いつ買ったか全く覚えていませんがたぶん94年か5年頃だったような気がします。当時は今のような大画面で観ていた訳ではなかったので特に気になりませんでしたが、改めて今日当時のLDプレーヤー(パイオニアのCDコンパチ機)で観てみると、正直ピントは来ていない、色の諧調表現は曖昧、黒は濃いグレーにしか見えない…といった感じでBlu-Rayに慣れてしまった今となっては残念ながら鑑賞に堪えるものではありませんでした。
他方LDよりも半世紀近く前のLPが旧さを感じさせるどころか、最新のデジタル音源よりも聴いて心地よいと感じる人が少なくないのは何故なんだろう…と改めて考えてみると大変不思議な気がします。LPが当時”針が溝を走る”形式が或る意味必然であったの対し、LDは”新しさ”を求めた結果出てきた過渡的な規格であったことが一つの要因だったのかもしれません。

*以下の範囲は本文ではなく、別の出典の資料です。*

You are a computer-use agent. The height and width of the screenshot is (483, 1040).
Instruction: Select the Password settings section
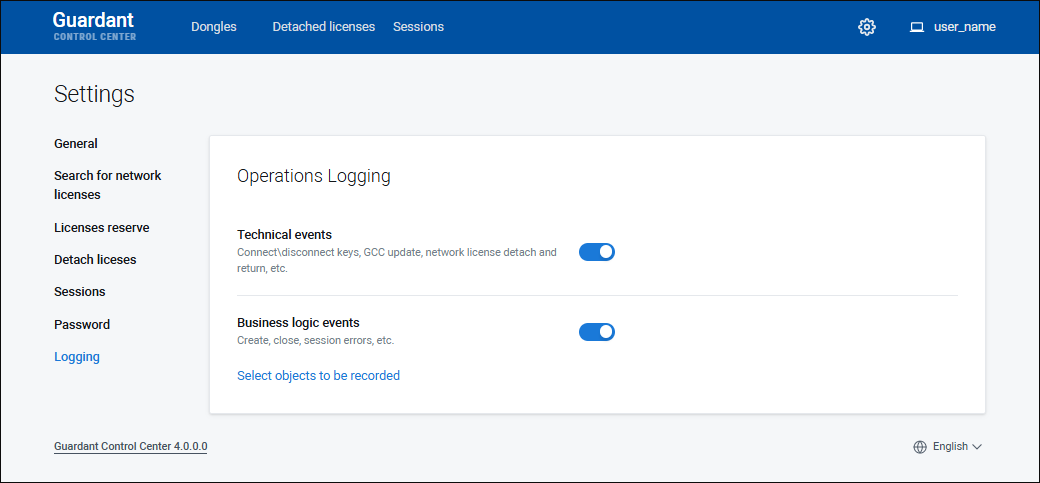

これは業界の方から以前伺ったことで裏付けはありませんが、実はLD登場まもない時期にDVDの規格化に向けた検討が既に始まっていたものの、市場に対しては常に”最新”、”最高性能”を標榜し続ける運命にある各メーカーはいずれLDが旧態化することが分かっていながら売り続けなければならない宿命にあったようです。
デジタルが世の中を大きく変えたのは音楽の世界だけではありませんが、こうして改めて考えてみると実は「新しいものは常に旧いものと隣り合わせの状態にある」のではないかという気がします。オーディオ雑誌を読まなくなって久しいですが、毎年いま頃から年末にかけて新製品ラッシュの時期。去年までフラッグシップだった新製品が、あっという間に旧製品になって気が付くとディスコンになっているのが普通の世の中です。